Um destes artistas, Jean Dubuffet, cria o termo arte bruta, que não se referia apenas aos artistas oriundos de instituições mentais mas à sua própria arte e a de todos aqueles que, como ele, viam na cultura asfixiante uma forma de controlo e de policiamento sobre a criatividade e a livre expressão dos artistas. Dubuffet afirmou que a comunidade letrada criou um conceito ambíguo de cultura em que o conhecimento das obras do passado e a atividade criadora do pensamento seriam uma única e mesma coisa. Ou seja, só pode ser artista àquele que (co) responda a uma genealogia pré-concebida e que se insira numa lógica proposta, e disposta, por estes mecanismos culturais. Ao obrigar aos artistas comungarem dos princípios impostos pela sociedade, retira-se, aos artistas, a sua individualidade e o seu direito à existência.
Sandro Resende é um artista que tem trabalhado com criadores de fora da cultura, portanto com não-artistas que são, habilmente, misturados aos artistas de dentro da cultura provocando, assim, uma fricção entre o ser da arte e o ser da cultura, entre a arte e a não-arte, entre os artistas e os outros que fazem uma coisa a que, por falta de um nome melhor, chamamos de arte. O P28 é uma experiência de ensino, de troca, de curadoria. E a obra do artista reflete este processo de criação múltipla, e diversa, entre artista e curador, entre criador de imagens e recolector.
A arte, como terapia, tem sido usada, desde o séc. XIX, por artistas e médicos que acreditavam ser possível tratar os doentes mentais com dignidade, sem magoá-los, tornando visível, pelo processo artístico, as suas angústias, medos e vazios. Nise da Silveira, médica e arte terapeuta brasileira, criou o Museu do Inconsciente, espaço de exposição de artistas/pessoas que foram segregados em instituições de saúde mental, destacados da sociedade e da cultura, relegados ao esquecimento. Através da arte, ela tentou, ao longo de muitos anos, torna-los visíveis. Tornar visíveis os processos que provocam a aniquilação do sujeito: «descarrilhamentos da direção lógica do pensamento; desmembramentos e metamorfoses do corpo; perda dos limites da própria personalidade; estreitamentos angustiantes ou ampliações espantosas do espaço; caos; vazio (…)».

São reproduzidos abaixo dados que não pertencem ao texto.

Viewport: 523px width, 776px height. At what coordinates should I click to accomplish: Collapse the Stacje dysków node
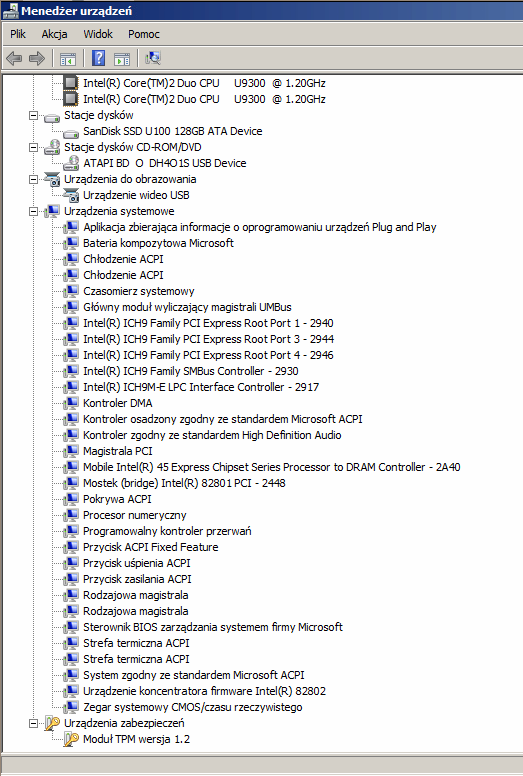coord(33,115)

Como Artaud, a Dra. Nise da Silveira sabia que o ser tem estados cada vez mais perigosos, e que uma das maneiras de evitar que estes estados evoluam para processos destrutivos é dar-lhes, apesar da cultura e dentro dela, um lugar e uma imagem. Sandro Resende, como artista e mentor do projeto P28, tornou o Pavilhão 28, do Hospital Júlio de Matos, um lugar possível para novas interpretações da cultura e da Arte. O pavilhão já não existe, mas os projetos resistem na obra, seja curatorial ou artística, de Sandro Resende que, melhor do que qualquer artista no país sabe, muito bem, o que se deve fazer para evitar magoar doentes com esquizofrenia.